Selected excerpt:
'''

SKOPE Data are Modeled.  It is important to recognize that the SKOPE datasets provide modeled, not measured, data values. Information about the models is provided in the dataset metadata and in publications referenced therein. To view the metadata click on the icon (the red triangle enclosing an “!”) displayed to the right of the dataset title. We use that symbol to warn users that in interpreting SKOPE data, they should be aware of important information contained in the metadata including a discussion of the uncertainty associated with the modeled data. In general, there are a number of interacting sources of uncertainty and it is not possible to provide a single quantitative measure of uncertainty (which in some cases can vary from year to year and spatial cell to spatial cell). In interpreting both the raw and summarized data provided by SKOPE, it is essential that uncertainty be taken into account.

Contributing Datasets, Reporting Bugs. If you have a dataset you would like to contribute, discover any bugs, or have any suggestions, please contact us using the CONTACT link at the bottom of the web site footer. You can also email us directly at skope-team@googlegroups.com or visit our GitHub site to report an issue (https://github.com/openskope/skopeui/issues) or participate in discussions (https://github.com/openskope/skopeui/discussions) about the app.

Using the App

Start the app. Click on the Run the SKOPE Application link on the SKOPE Home Page  or navigate directly to https://openskope.org/app. The app is easiest to use in a window 1270 or more pixels wide but can be run in narrower windows. In these wider windows, two panel pages (Visualize and Analyze Data) will have the panels displayed side by side rather than stacked vertically.

SKOPE Header

Navigating within the app. Navigation is accomplished through a dropdown menu accessed from the menu (hamburger) icon to the left of the SKOPE title in the header.

The grey-highlighted entry in the menu shows the currently selected page: Select Dataset, Select Area, Visualize Data, or Analyze Data. Pages other than Select Dataset display an orange navigation button, such as Visualize data , that can be used instead of the menu navigation. On the Select Dataset page, clicking on an orange-underlined dataset title takes you immediately to the Select Area page. You can, at any point, return to choose a new study area or switch datasets. You can also use the browser’s “back” button to return to earlier steps.

'''

Items:
'''

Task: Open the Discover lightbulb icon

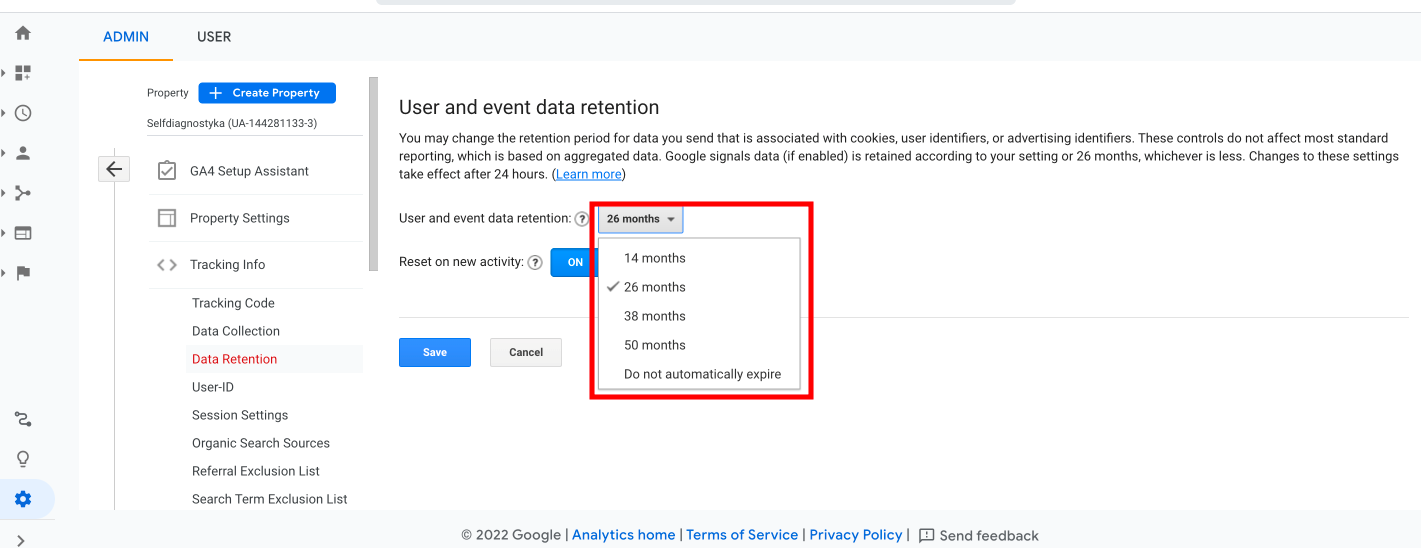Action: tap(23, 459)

'''
'''

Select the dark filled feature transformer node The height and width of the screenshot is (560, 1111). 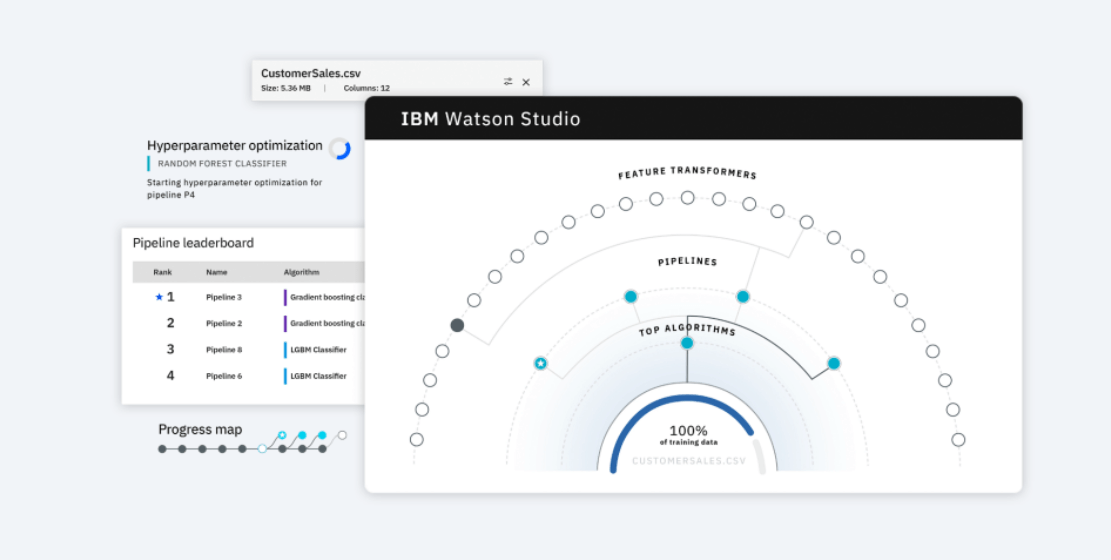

'''

Things to do:
1. Reproduce everything in the SKOPE guide above from "SKOPE Header" down to "in the header.".
2. According to the SKOPE guide, how wide a window makes the app easiest to use?

Solutions for each task:
1.
SKOPE Header

Navigating within the app. Navigation is accomplished through a dropdown menu accessed from the menu (hamburger) icon to the left of the SKOPE title in the header.

2. 1270 or more pixels wide.